Thomas approcha son index d’une petite vitre.
— Tu vas voir. On va reconnaître automatiquement mon empreinte.
Une porte s’ouvrit. Nous traversâmes des bureaux et encore des bureaux. Tous déserts.
— On n’a pas l’air de beaucoup travailler dans ton usine.
— Ce n’est pas là que l’important se passe. Regarde.
Nous avions débouché sur une terrasse.
Et là, je n’en crus pas mes yeux : des blouses blanches, une bonne dizaine, semblables à celles des dentistes, se baignaient.
Dans quelle maison de fous m’avait entraînée Thomas ?
— Et ils pataugent comme ça toute la journée ? Ils ne seraient pas plus à l’aise en maillot de bain ?
— Idiote ! J’en étais sûr : tu ne méritais pas que je t’emmène.
Je présentai mille excuses pour mon humour misérable et attendis sagement ses éclaircissements.
— Nos ingénieurs découpent la mer.
Il avait pris un air grave, solennel, que je ne lui connaissais pas.
Devant nous, les blouses blanches continuaient leur étrange activité. Elles plongeaient dans l’eau un cadre de bois, le retiraient après quelques minutes, le brandissaient à bout de bras, l’examinaient attentivement, et le replongeaient. On aurait dit des chercheurs d’or maniant leur tamis. Mais l’or de ces savants subjonctifs devait être d’un genre bien particulier.
— Jeanne, si tu ne m’écoutes pas…
— Excuse-moi.
— La mer porte en elle tout le Possible.
— Ça, j’y ai mis le temps mais j’ai fini par le comprendre.
— Or regarder la mer n’est pas toujours simple. Tout le monde n’a pas une colline ou un planeur à sa disposition.
— Exact.
— Donc nous allons découper la mer en petits carrés.
— Impossible ! Une fois découpé, ton carré, tu ne pourras pas le redresser : il coulera, il se videra…
— Pauvre de moi d’avoir une telle sœur ! Quand je pense qu’elle se dit curieuse ! Aucune culture scientifique ! As-tu déjà entendu parler des cristaux liquides ?
— Comment un cristal, la chose la plus résistante, peut-il devenir de l’eau ?

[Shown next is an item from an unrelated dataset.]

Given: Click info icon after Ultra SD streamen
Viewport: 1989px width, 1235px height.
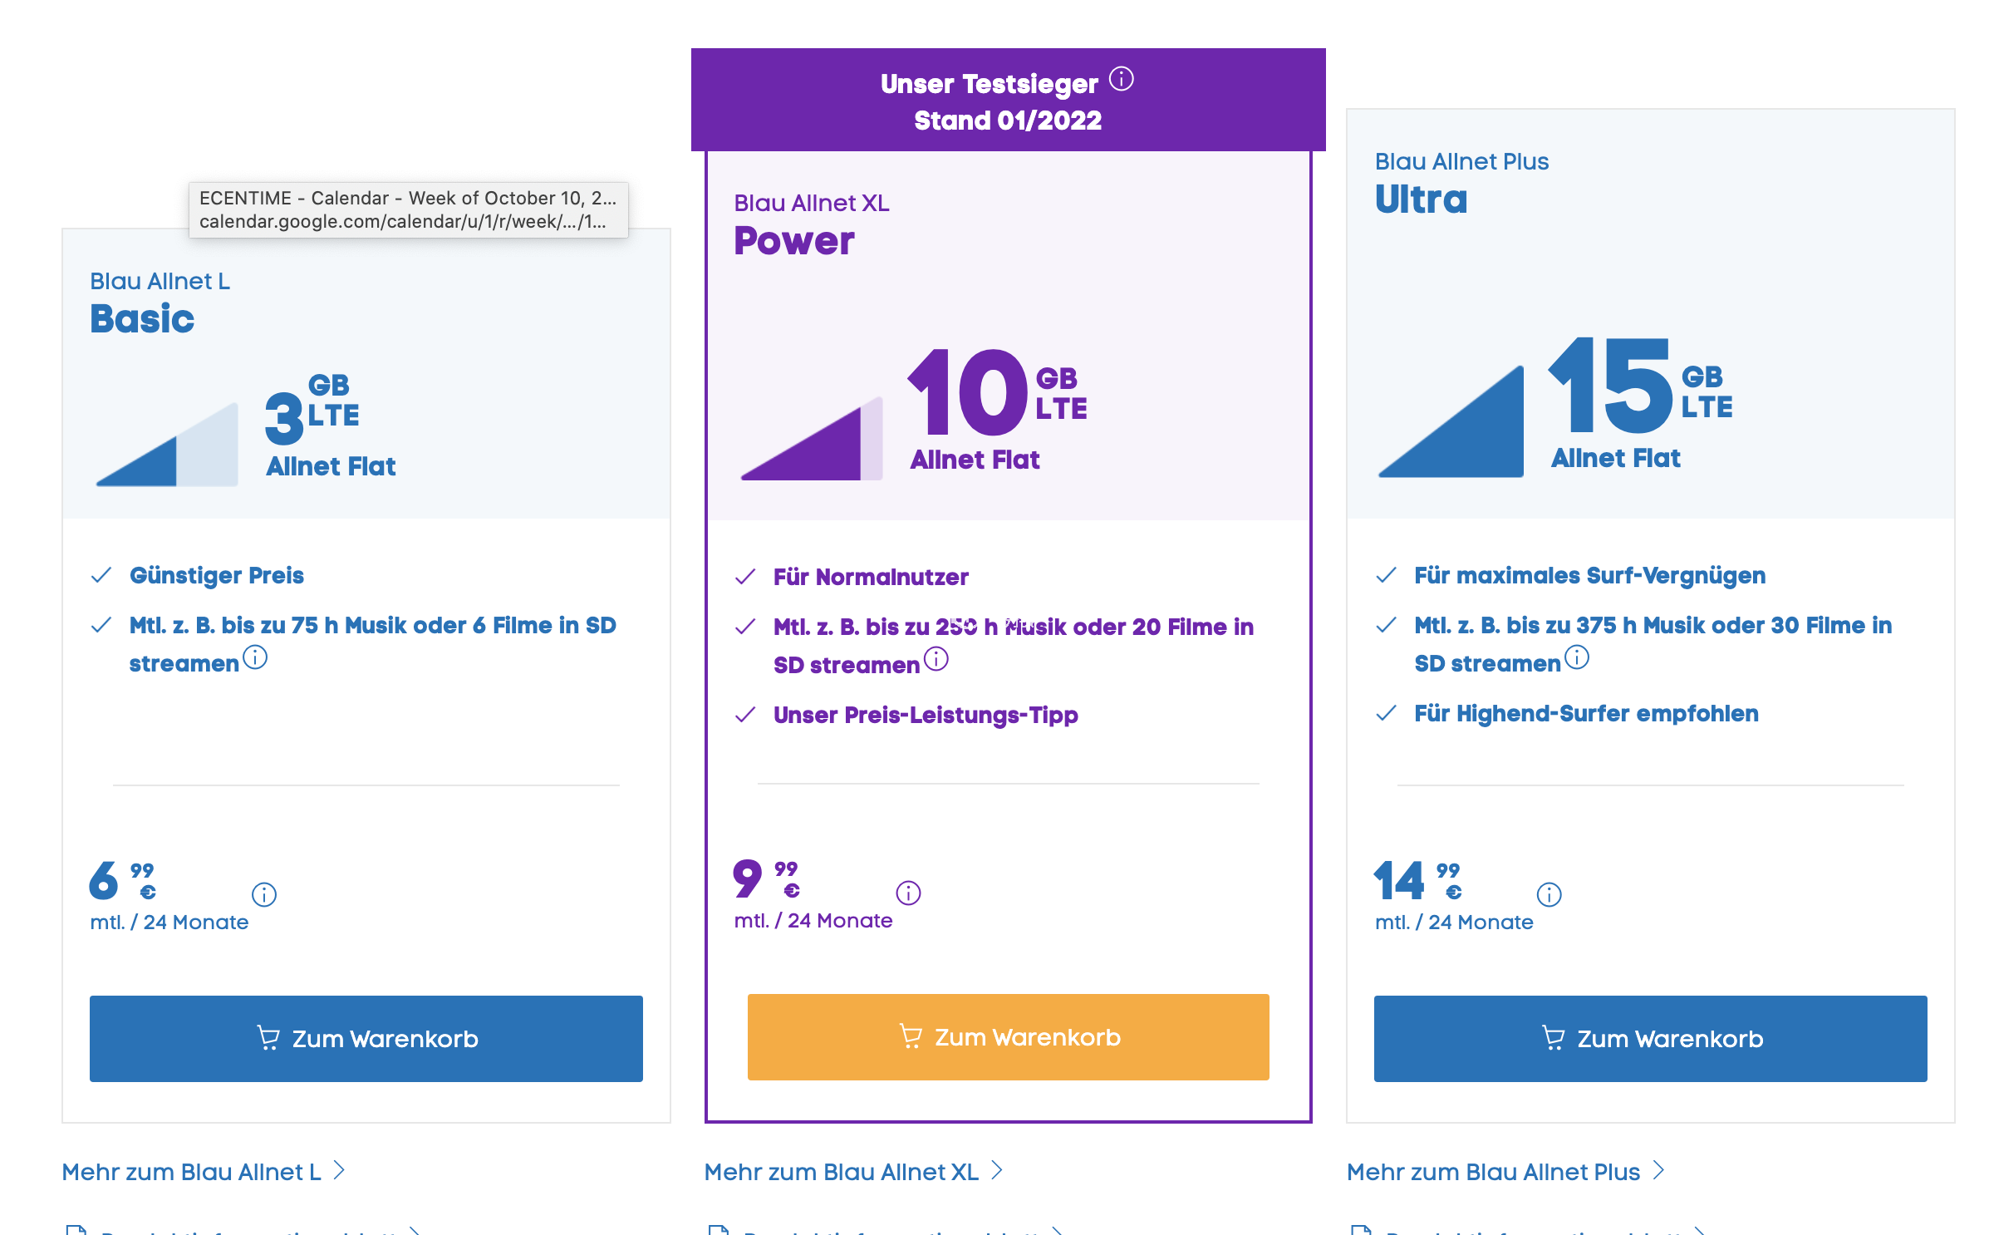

— Enfin une question intelligente ! Eh bien c’est justement ce que nos ingénieurs ont réussi à inventer : un état intermédiaire de la matière entre le solide et le liquide. Il suffit d’un courant électrique pour passer de l’un à l’autre. Exactement comme tu passes de l’indicatif (c’est certain, c’est transparent) au subjonctif (c’est souple, c’est flou).
J’étais furieuse, avouons-le. Furieuse de trouver passionnant ce que Tom racontait. Attention ! Danger ! Péril ! Il ne faut jamais, jamais montrer à un frère qu’on le trouve passionnant ! Sinon il en abuse, il vous écrase en ricanant, pendant des siècles. J’inspirai fort, pour me calmer.
— Admettons ! Admettons que, par un coup de baguette magique, le liquide puisse se cristalliser. Qu’obtiendras-tu avec tes carrés de mer ? Des écrans, rien de plus que des écrans. Qu’aurez-vous donc inventé, toi et tes amis ? La télévision existe depuis plus d’un demi-siècle, Tom, de même que les ordinateurs.
Tom grimaça. Une grimace que je connaissais trop : les yeux s’écarquillent en même temps que les coins de la bouche tombent. Signes irréfutables d’un douloureux cocktail de sentiments. Étonnement et accablement : comment peut-on avoir une sœur aussi bête ? Il haussa les épaules, me tourna le dos. Je sentais bien qu’il hésitait : me planter là ? Me livrer aux requins ? Changer de nom, rompre tout lien avec notre famille ? Il inspira fort. Revint vers moi.
— Nos « écrans », comme tu les as baptisés, nos écrans à nous ne transmettent pas des émissions toutes faites, ni des jeux imbéciles, ni des problèmes mathématiques déjà résolus. Ce sont des morceaux de mer, Jeanne, je te le rappelle.
— Et alors ?
— Et alors, ils vont nous montrer nos rêves.
— Comme un film ?
— Comme un film. Et un jour, un jour très prochain…
L’émotion l’avait submergé. Ses yeux brillaient, ses mains tremblaient.
— Un jour prochain, ma sœur, nous pourrons entrer dans nos rêves. Nous ferons de ces « écrans » de véritables portes vers tous les univers possibles.